**Aim of the task:**
Write out word for word each line from the top of the material through the line that has "Collapse the 2026 row of 材料类". Pictures do not go in.

**Record extracts:**

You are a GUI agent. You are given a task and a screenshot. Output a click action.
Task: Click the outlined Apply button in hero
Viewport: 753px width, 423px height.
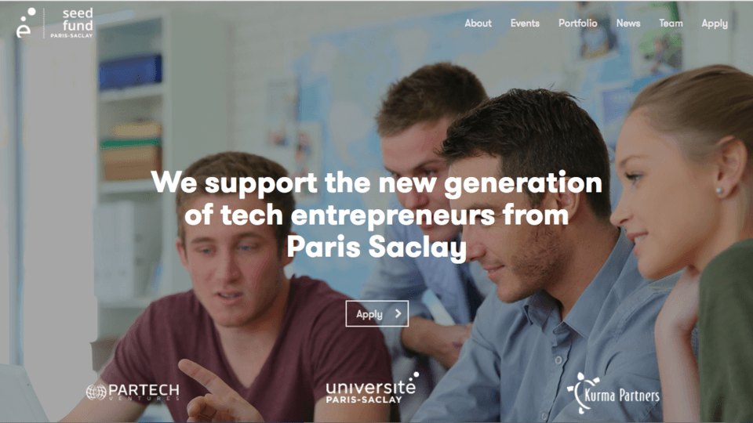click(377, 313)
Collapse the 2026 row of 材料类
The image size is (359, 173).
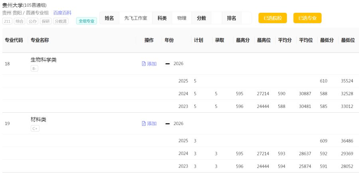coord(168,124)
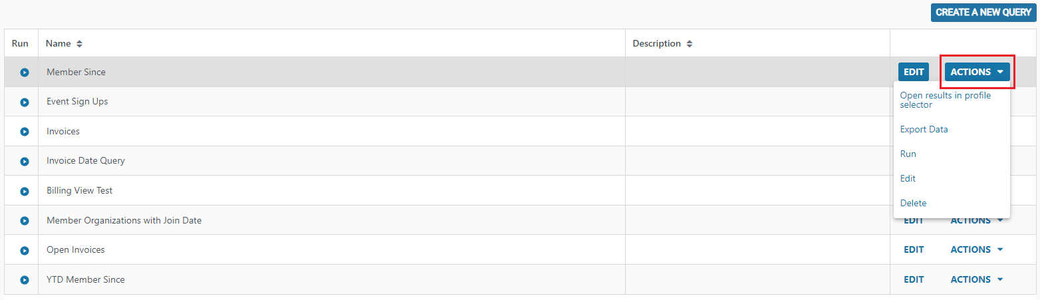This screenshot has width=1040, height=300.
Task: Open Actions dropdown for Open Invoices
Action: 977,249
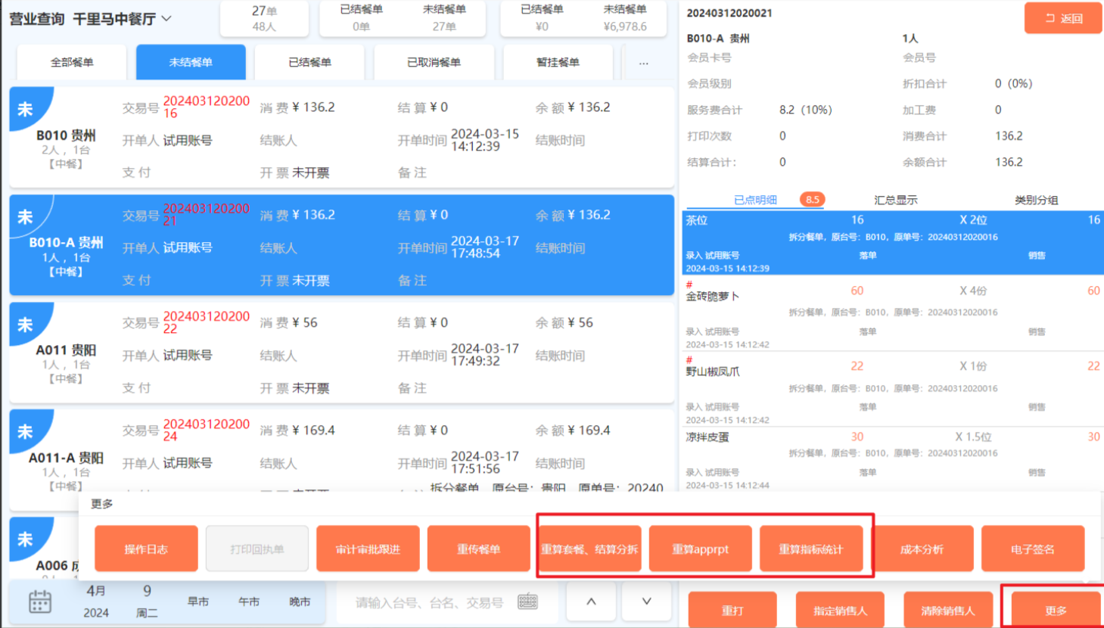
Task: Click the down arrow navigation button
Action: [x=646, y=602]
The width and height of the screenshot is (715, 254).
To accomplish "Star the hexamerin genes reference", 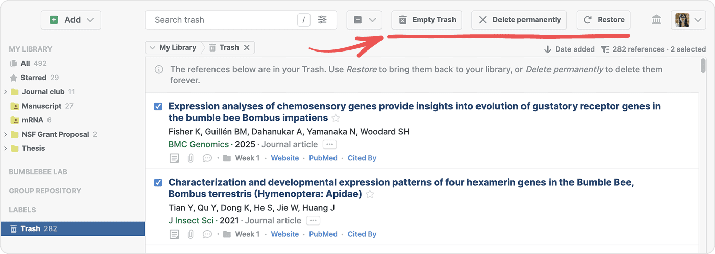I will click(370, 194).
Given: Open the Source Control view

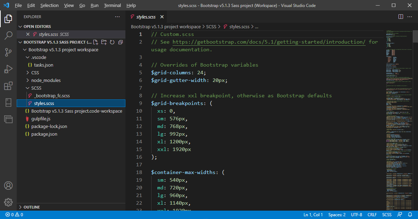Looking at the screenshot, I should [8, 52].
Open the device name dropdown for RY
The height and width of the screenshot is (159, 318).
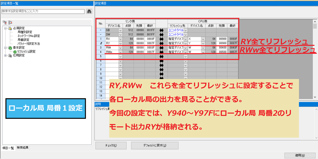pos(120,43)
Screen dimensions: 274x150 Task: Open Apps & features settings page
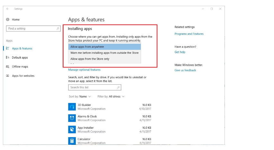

**Solution to the problem:**
You are a GUI agent. You are given a task and a screenshot. Output a click action.
Task: Click the outlined Apply button in hero
Viewport: 753px width, 423px height.
click(377, 313)
Collapse the 2026 row of 材料类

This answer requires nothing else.